▶ SUPPLIED MATERIAL
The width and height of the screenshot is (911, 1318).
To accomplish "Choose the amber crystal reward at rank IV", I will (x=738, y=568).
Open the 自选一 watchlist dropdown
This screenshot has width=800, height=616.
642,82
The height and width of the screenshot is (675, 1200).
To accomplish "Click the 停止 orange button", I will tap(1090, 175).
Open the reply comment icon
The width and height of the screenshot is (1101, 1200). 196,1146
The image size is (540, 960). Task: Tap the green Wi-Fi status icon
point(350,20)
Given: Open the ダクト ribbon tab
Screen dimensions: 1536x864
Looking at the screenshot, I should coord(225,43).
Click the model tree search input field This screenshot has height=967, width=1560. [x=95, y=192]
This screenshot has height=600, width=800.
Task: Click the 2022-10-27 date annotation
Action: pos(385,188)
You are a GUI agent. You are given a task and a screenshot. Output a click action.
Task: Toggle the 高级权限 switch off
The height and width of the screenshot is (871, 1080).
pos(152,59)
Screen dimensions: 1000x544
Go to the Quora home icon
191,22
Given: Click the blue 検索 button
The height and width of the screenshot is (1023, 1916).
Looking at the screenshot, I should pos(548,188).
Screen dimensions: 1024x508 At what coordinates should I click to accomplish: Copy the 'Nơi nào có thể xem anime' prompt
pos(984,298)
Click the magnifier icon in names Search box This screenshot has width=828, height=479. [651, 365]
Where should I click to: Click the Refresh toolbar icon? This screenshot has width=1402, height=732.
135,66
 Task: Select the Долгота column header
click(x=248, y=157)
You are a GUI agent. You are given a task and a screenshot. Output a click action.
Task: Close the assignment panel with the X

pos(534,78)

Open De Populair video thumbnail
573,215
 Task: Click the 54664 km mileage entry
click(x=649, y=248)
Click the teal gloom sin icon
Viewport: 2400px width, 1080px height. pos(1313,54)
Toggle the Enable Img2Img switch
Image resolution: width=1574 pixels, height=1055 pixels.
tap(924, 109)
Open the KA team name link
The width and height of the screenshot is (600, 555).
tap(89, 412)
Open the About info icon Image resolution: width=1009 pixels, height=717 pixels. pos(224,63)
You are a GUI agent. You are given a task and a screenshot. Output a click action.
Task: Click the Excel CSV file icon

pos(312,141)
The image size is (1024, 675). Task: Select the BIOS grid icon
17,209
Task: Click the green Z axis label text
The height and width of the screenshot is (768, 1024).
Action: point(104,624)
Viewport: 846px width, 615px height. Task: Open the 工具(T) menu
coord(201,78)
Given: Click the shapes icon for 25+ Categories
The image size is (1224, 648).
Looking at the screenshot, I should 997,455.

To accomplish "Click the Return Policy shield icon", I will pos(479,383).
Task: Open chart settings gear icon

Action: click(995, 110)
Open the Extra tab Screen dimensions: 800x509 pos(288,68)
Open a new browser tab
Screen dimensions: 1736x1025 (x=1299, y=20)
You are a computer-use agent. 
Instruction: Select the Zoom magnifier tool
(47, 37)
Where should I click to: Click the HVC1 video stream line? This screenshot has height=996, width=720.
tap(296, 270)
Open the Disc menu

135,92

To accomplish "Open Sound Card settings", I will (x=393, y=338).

▶ PROBLEM DETAILS
Copy exactly, and only, the lines from the line containing "Open a new browser tab" to the end of the listing, with both ends included.

▶ TASK OUTPUT
Open a new browser tab
Screen dimensions: 1736x1025 (x=1299, y=20)
You are a computer-use agent. 
Instruction: Select the Zoom magnifier tool
(47, 37)
Where should I click to: Click the HVC1 video stream line? This screenshot has height=996, width=720.
tap(296, 270)
Open the Disc menu

135,92

To accomplish "Open Sound Card settings", I will (x=393, y=338).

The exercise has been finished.